Vera Lois Erickson rose from humble beginnings in tiny Nopeming, Minn., to become a professor in the University of Minnesota's Department of Educational Psychology. While there, she pioneered research on the moral development of young women, contributing to changes in the way women are valued in society.
Education was Erickson's way forward in the world, but she also saw it as a means to improve it, too. "She had such clarity of purpose," said her sister Connie Grumdahl of Minneapolis.
Erickson, 85, of Minnetonka, died peacefully on Sept. 25 after a long battle with Alzheimer's disease.
One of 19 children, Erickson left home at the age of 12 to support her family by caring for a local doctor's family. "She was grateful for an orange and a pair of socks at Christmas," said her daughter Kathleen Murphy, of Woodland.
Despite hardships, Erickson graduated as valedictorian of Proctor High School in 1955. She declined a full scholarship to Carleton College in Northfield to stay closer to home, and graduated cum laude from the University of Minnesota Duluth in 1959.

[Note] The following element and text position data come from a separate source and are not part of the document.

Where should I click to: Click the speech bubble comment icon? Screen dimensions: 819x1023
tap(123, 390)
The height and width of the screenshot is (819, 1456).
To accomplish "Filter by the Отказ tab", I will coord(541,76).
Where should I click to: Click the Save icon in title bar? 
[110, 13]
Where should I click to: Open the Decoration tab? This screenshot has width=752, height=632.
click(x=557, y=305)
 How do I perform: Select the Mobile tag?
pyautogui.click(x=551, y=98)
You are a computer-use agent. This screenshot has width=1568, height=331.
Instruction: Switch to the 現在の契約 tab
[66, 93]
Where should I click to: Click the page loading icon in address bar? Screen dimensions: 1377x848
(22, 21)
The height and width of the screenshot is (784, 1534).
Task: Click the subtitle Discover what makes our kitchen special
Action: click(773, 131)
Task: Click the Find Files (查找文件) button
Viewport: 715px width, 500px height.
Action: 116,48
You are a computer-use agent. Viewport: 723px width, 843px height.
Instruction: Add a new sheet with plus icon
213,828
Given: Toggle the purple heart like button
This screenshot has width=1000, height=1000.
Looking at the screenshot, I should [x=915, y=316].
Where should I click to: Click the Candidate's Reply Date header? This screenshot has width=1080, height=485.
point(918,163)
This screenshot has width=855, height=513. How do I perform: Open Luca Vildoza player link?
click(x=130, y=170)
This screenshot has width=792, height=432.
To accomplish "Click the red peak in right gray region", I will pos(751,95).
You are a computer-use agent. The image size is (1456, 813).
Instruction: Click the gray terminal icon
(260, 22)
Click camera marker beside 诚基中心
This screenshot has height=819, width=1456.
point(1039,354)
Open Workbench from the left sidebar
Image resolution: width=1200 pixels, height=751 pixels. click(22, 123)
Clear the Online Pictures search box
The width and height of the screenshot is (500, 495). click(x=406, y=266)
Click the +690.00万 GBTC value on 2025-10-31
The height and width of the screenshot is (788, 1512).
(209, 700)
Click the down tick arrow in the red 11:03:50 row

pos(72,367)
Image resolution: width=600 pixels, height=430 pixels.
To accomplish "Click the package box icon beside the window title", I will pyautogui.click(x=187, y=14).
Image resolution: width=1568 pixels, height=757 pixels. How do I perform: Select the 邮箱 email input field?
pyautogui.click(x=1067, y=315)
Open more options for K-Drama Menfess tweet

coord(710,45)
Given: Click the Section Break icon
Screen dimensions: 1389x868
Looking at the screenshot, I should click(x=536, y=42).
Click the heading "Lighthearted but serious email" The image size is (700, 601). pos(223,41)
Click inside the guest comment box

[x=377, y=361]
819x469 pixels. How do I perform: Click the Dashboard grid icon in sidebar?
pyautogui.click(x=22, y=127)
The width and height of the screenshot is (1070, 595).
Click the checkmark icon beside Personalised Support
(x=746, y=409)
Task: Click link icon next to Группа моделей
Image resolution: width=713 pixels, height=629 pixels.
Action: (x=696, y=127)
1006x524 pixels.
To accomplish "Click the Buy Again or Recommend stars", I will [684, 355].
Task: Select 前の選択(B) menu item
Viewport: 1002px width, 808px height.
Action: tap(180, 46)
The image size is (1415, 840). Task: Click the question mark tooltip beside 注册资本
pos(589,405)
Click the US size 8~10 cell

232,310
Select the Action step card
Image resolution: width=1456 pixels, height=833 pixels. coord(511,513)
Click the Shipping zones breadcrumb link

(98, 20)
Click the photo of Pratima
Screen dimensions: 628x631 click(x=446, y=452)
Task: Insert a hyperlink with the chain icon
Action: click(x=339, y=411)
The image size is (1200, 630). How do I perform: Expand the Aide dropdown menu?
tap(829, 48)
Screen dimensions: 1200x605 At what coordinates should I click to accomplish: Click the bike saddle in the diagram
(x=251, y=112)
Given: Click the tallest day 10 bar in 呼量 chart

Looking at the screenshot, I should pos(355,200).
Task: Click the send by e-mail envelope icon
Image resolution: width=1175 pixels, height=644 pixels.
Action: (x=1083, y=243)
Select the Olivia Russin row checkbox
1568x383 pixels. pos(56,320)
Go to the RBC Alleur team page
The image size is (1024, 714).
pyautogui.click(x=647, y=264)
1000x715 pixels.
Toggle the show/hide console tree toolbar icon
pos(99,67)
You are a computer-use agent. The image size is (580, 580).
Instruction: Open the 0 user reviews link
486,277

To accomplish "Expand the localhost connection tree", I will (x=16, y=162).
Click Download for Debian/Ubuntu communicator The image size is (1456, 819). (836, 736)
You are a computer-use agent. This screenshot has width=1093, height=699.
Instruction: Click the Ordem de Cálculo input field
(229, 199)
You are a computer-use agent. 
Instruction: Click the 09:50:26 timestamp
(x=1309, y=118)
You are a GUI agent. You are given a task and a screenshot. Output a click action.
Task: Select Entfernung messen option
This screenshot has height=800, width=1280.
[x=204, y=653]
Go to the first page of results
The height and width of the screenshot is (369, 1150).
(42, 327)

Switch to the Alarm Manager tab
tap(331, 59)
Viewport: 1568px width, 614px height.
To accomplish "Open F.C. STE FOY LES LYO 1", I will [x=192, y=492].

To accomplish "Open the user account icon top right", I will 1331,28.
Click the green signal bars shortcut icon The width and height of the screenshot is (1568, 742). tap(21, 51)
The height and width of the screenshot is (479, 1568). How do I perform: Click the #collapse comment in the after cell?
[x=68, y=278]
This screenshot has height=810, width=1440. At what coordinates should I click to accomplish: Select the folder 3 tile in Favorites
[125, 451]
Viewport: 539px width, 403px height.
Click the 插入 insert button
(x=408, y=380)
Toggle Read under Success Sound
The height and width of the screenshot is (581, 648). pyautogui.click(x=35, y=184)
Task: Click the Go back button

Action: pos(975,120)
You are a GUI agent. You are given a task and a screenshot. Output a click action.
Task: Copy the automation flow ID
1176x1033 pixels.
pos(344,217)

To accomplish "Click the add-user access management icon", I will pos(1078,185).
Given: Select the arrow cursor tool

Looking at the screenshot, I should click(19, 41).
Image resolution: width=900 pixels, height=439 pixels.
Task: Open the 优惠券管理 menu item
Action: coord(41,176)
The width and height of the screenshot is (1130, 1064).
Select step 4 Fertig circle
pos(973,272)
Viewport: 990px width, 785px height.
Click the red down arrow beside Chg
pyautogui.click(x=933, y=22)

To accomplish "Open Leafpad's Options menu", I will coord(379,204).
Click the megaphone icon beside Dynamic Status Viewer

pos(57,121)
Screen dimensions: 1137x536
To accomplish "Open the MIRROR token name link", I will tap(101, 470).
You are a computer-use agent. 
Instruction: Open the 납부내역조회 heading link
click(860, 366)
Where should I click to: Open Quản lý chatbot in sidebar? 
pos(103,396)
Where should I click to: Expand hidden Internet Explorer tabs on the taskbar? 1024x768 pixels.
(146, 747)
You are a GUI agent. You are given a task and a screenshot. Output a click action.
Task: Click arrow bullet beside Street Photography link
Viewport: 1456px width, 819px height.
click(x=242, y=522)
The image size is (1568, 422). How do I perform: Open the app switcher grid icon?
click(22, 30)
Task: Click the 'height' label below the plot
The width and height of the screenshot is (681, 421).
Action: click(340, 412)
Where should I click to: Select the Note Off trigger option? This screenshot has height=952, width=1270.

With three small children, Erickson moved in 1971 to the Twin Cities, where she earned a doctorate in educational psychology at the U. She later divorced her first husband.
Despite a tight budget, she found $210 to buy a guitar for her son, Dan Murphy — who with two other bandmates went on to form the Twin Cities rock group Soul Asylum.
"I was a kid and it meant a lot to me," said Murphy, of Minneapolis. "That was a lot of money for a single mom with three kids working on her Ph.D."